|Period:||2000- 2019 years|
|Technologies:||Python, Pandas, Matplotlib, Spacy|
All article’s data was tokenized using regex. Lemma and Named-entity recognition (NER) was applied using Spacy.
Most common words used in titles are: “Jav”, “Lietuvos”, “žuvo”, “Rusijos”, “ES”. In this case stop words were removed but lemmatization was not applied.
Using Spacy (NER) all named entities were given six different labels:
GPE Geopolitical location LOC Location ORG Organisation PERSON Person PRODUCT Product TIME Time
Most often is used Geopolitical location (192.6 K) and person (122.9).
Top named entities in articles are: ‘JAV’, ‘Lietuva’, ‘Rusija’, ‘ES’.

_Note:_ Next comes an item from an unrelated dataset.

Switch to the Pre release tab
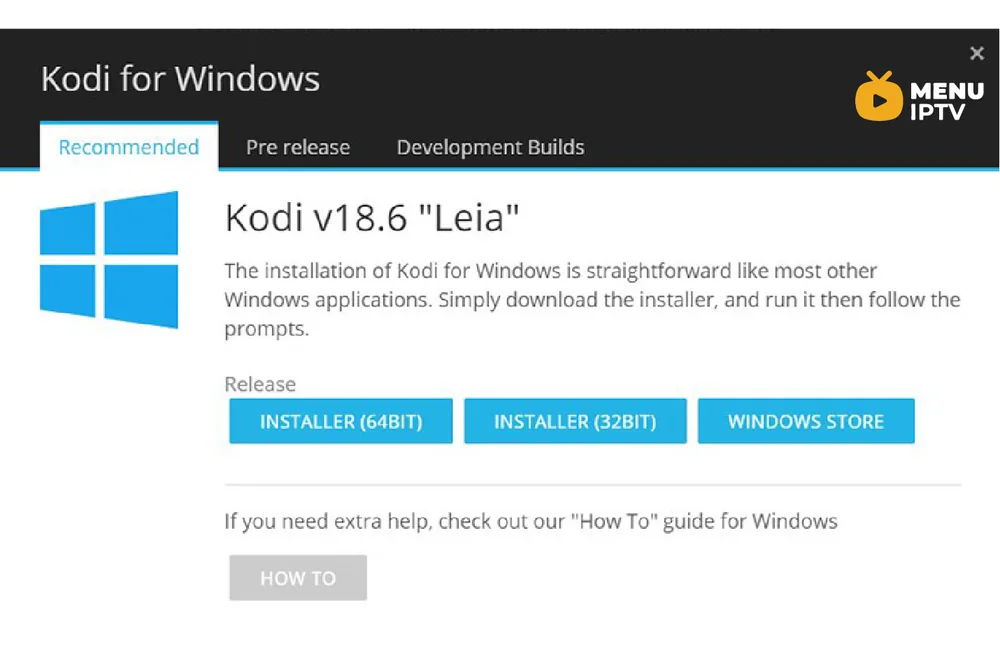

Quite strange that among Lithuanian politicians only R.Paksas is in Top 30. Other most popular people mentioned in articles are: D. Kedys, A.Butkevičius, L. Graužinienė , A.Kubilius, D.Grybauskaitė.
If analyzing most popular named entities in article titles, we navigate a huge spike in keyword ‘Russia’ in year 2014. In this case all variations like ‘Rusija’, ‘Rusijos’, ‘Rusijoje’ were summed up. Very widely is used ‘USA’ which is evenly gaining popularity.